Nos últimos anos, especialmente desde meados de 2024, essa realidade começou a moldar o mercado de forma visível. Fundos tokenizados, títulos onchain e pilotos de stablecoin regulamentados aumentaram silenciosamente, enquanto protocolos totalmente opacos lutam para manter o acesso à liquidez e às trilhas fiat. Isso não é ideologia vencendo ou perdendo. É o capital se comportando exatamente como sempre faz.
Sei que a regulamentação ainda deixa muitos traders de varejo desconfortáveis. Isso costumava me incomodar também. Parecia uma fricção, como alguém desacelerando um sistema que deveria se mover mais rápido do que as finanças tradicionais. Mas depois de negociar por ciclos suficientes, aprendi a separar o que parece bom do que realmente sobrevive. A regulamentação não vai desaparecer. Ignorá-la não faz com que desapareça; apenas restringe quem pode participar.

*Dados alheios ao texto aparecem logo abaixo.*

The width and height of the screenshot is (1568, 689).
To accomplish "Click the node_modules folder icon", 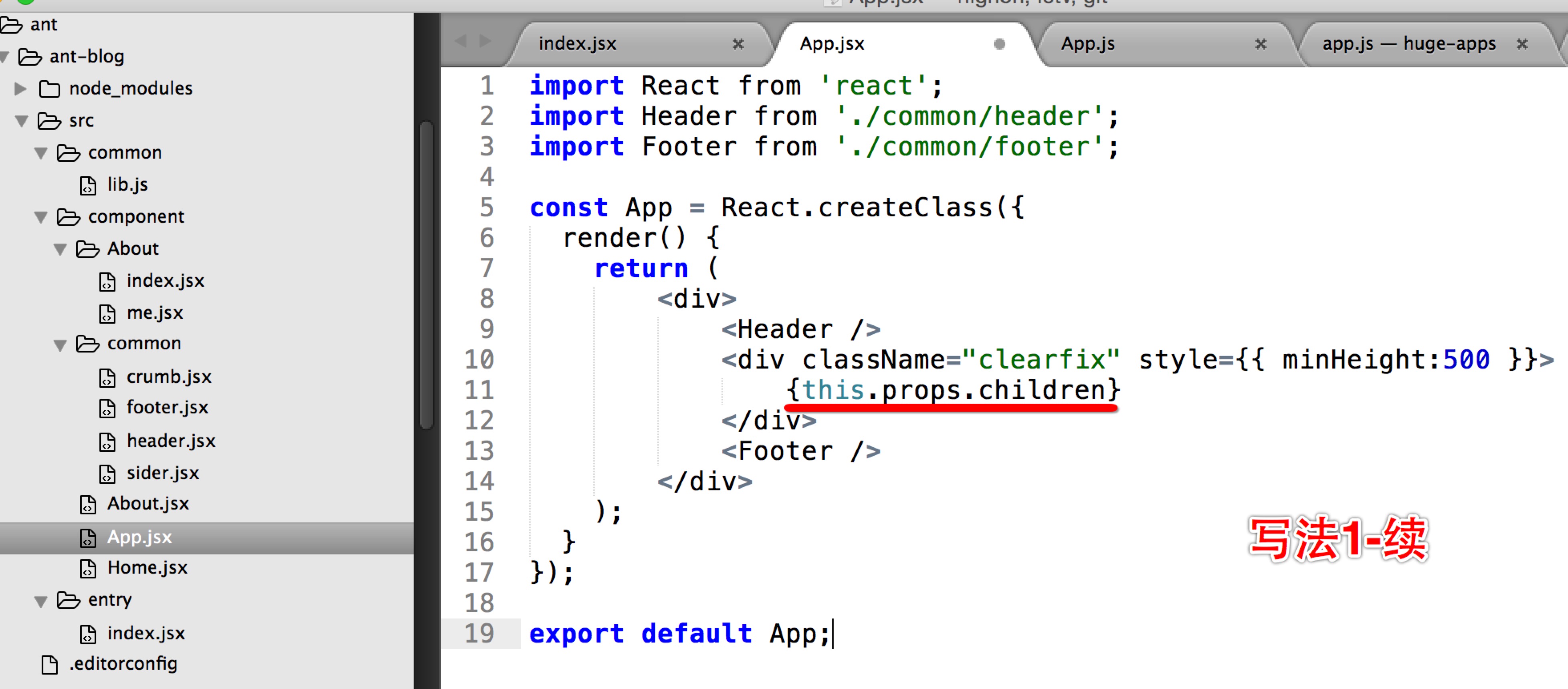I will pyautogui.click(x=49, y=89).
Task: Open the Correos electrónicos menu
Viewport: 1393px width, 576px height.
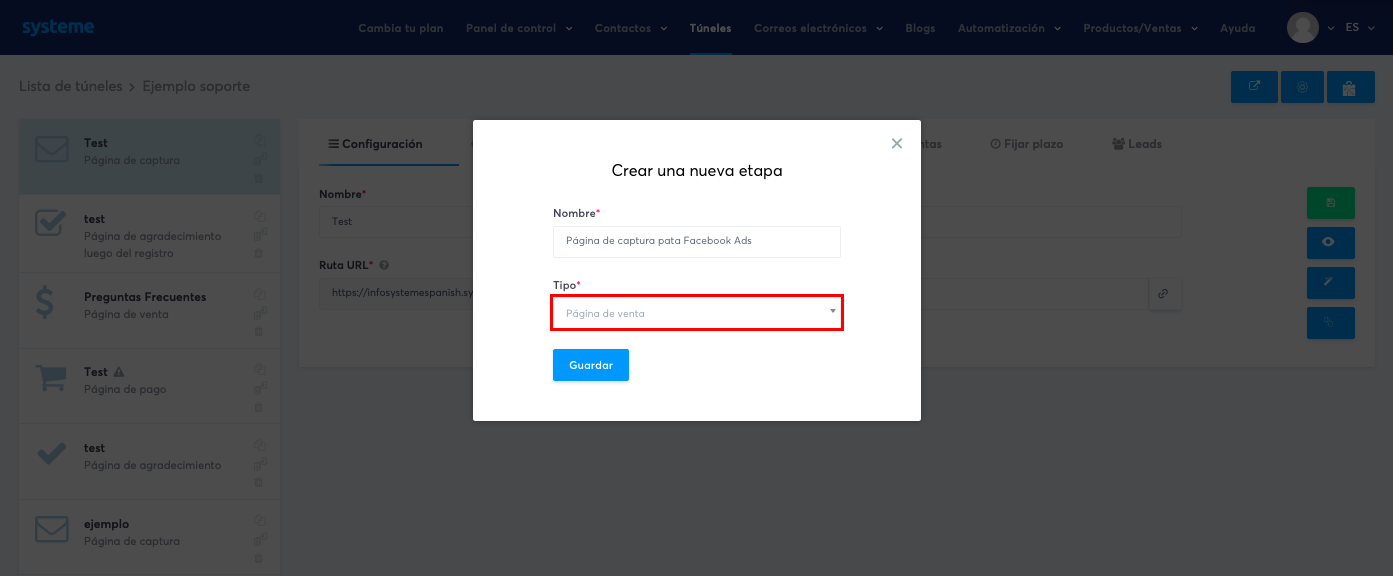Action: click(811, 28)
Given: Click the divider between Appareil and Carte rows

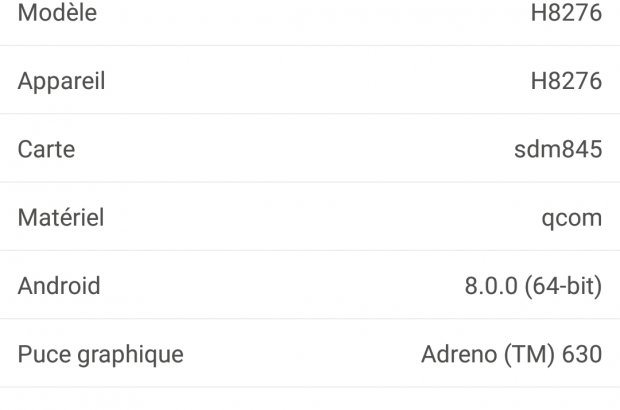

É por isso que o DeFi regulamentado, ciente da privacidade, se tornou interessante para mim - não empolgante, não movido por hype, mas estruturalmente importante. A ideia não é expor tudo. É revelar informações apenas quando necessário. Uma analogia útil é uma janela com tonalidade ajustável. Na maior parte do tempo, está escura, protegendo o que está dentro. Mas quando uma inspeção legítima é necessária, limpa o suficiente para confirmar que as coisas estão em ordem, e depois fecha novamente. Sistemas anteriores que priorizavam a privacidade nunca conseguiram encontrar esse equilíbrio.
De uma perspectiva de negociação, isso importa mais do que a maioria das pessoas admite. A liquidez não flui em direção à ideologia; ela flui em direção a sistemas que as contrapartes se sentem seguras em usar. Somente em 2025, vários experimentos com ativos do mundo real paralisaram não porque a demanda estava em falta, mas porque a infraestrutura subjacente não conseguia suportar tanto a privacidade quanto a auditabilidade. Isso não é uma falha de marketing. É uma falha de design.
Serei honesto. Eu já interpretei isso mal antes. Em ciclos passados, eu supervalorizei narrativas que pareciam filosoficamente puras enquanto subestimava como as finanças do mundo real realmente funcionam. Eu mantive ativos que eram elegantes no papel, mas frágeis na prática. Eles funcionavam perfeitamente em ambientes fechados e colapsavam no momento em que a fiscalização externa aparecia. Essa foi uma lição cara.
O que parece diferente agora é que os desenvolvedores não estão mais fingindo que a regulamentação não existe. Eles estão construindo em torno dela. Conceitos como divulgação seletiva, camadas de conformidade modulares e privacidade amigável à auditoria não são mais ideias marginalizadas. Estão se tornando requisitos básicos para aplicações financeiras sérias. Essa mudança, mais do que qualquer manchete, explica por que esse tópico está ganhando atenção agora.
Ainda assim, sou cauteloso. O DeFi regulamentado pode facilmente se afastar demais e se tornar finanças tradicionais com um distintivo de blockchain. Se tudo for permitido, lento e totalmente visível, então a promessa original do cripto se perde. O desafio é preservar a privacidade onde realmente importa, enquanto permite transparência suficiente para que o sistema ganhe confiança em larga escala.
Após anos de negociação, percebi que as oportunidades mais duráveis geralmente vivem em um meio desconfortável. Não totalmente anárquico. Não totalmente controlado. Apenas a privacidade não era suficiente, mas a conformidade cega também não será. O futuro provavelmente pertence a sistemas que aceitam essa tensão em vez de negá-la. E, como sempre, a verdadeira vantagem não é acreditar em slogans. É entender como a infraestrutura decide silenciosamente onde o capital pode e não pode fluir.